Quienes lo conocen suelen destacar un rasgo que en la política actual parece escaso: la sencillez. Raymundo mantiene un trato directo con la gente, escucha, saluda, regresa a las comunidades y conserva una cercanía que no depende de los tiempos electorales. Esa humildad le ha permitido construir relaciones que van más allá de los cargos públicos.
Un perfil con experiencia en la administración pública
En contraste, el actual presidente municipal representa un perfil completamente diferente. Su formación y éxito provienen del sector empresarial, un ámbito en el que su capacidad es innegable. Sin embargo, la ciudad requiere un perfil capaz de dar continuidad a la Cuarta Transformación y consolidar el Humanismo Mexicano, cualidades que, según esta visión, posee Raymundo Atanacio.

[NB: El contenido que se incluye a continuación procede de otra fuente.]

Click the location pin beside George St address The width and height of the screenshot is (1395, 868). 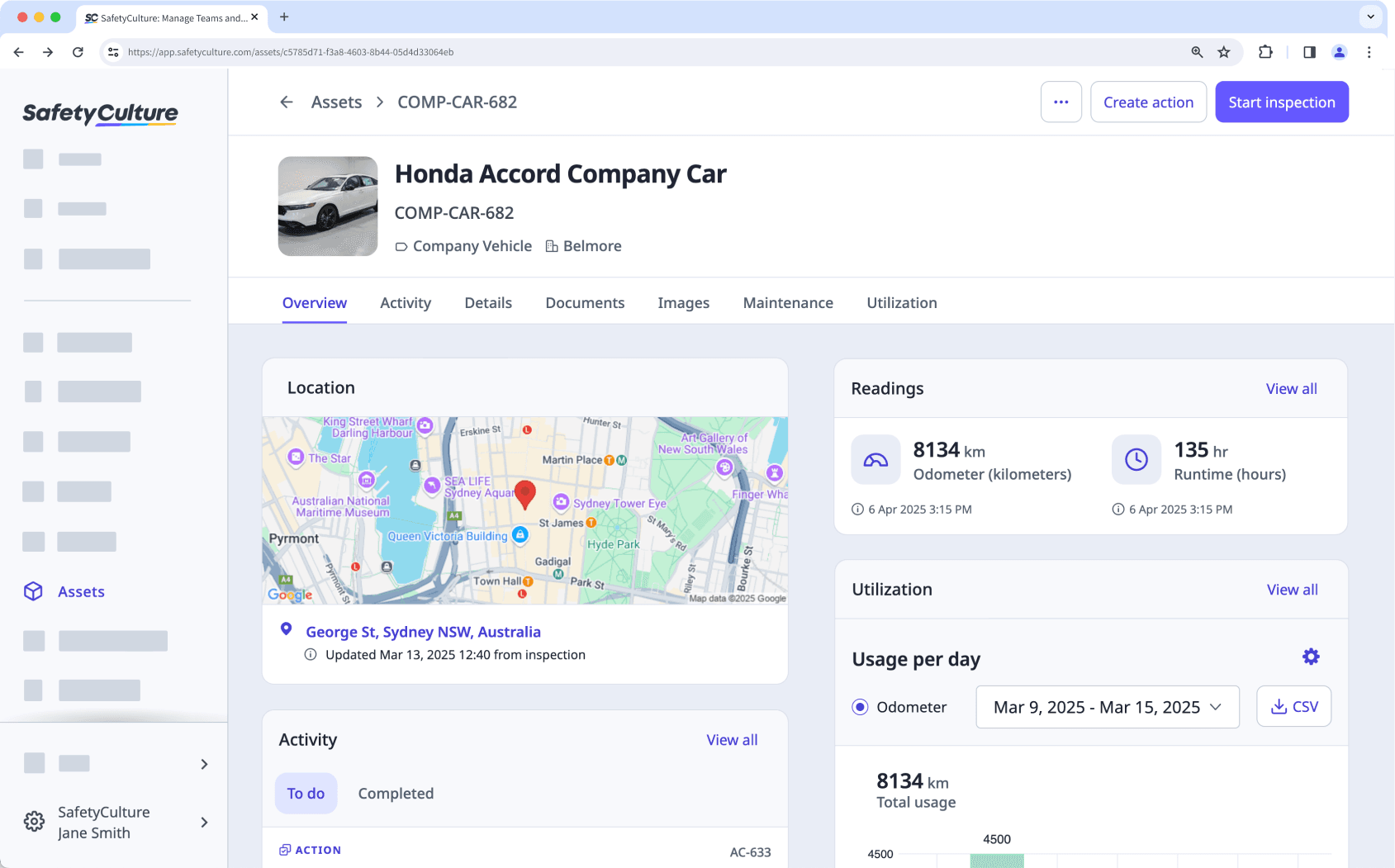coord(286,628)
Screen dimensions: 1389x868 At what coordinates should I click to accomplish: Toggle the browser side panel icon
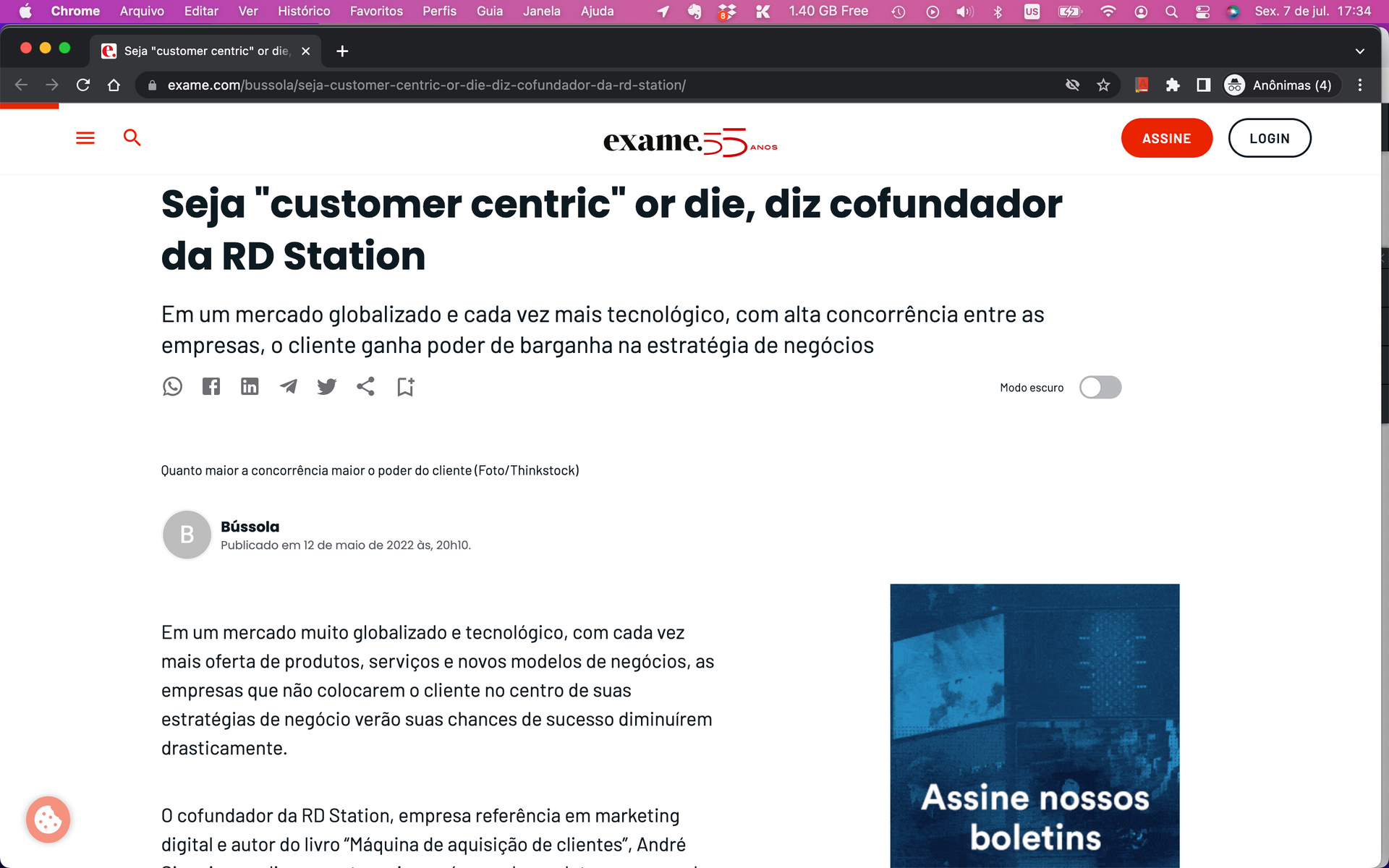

De hecho, su amplia experiencia en la administración pública —que abarca los tres niveles de gobierno— lo posiciona como uno de los perfiles con mayor trayectoria y preparación para asumir la responsabilidad de gobernar la capital poblana.

Morena definirá el rumbo para Puebla
En los próximos meses, Morena tendrá que definir qué perfil necesita Puebla de cara a la elección municipal. Si la decisión prioriza la experiencia, el conocimiento de la administración pública y un liderazgo forjado en territorio, Raymundo Atanacio se perfila como una de las opciones más sólidas.
Si, por el contrario, se opta por una ruta distinta, se correrá el riesgo de repetir una fórmula que, para una parte importante de la ciudadanía, no ha cumplido con las expectativas.
Porque gobernar Puebla va mucho más allá de administrar recursos: exige comprender a su gente, caminar sus calles y hacer propios sus problemas. Ese oficio político no se improvisa; se construye con años de trabajo, cercanía y vocación de servicio.
Y nuevamente, aquí viene la gran pregunta, ¿A qué le tiras cuando sueñas, mexicano?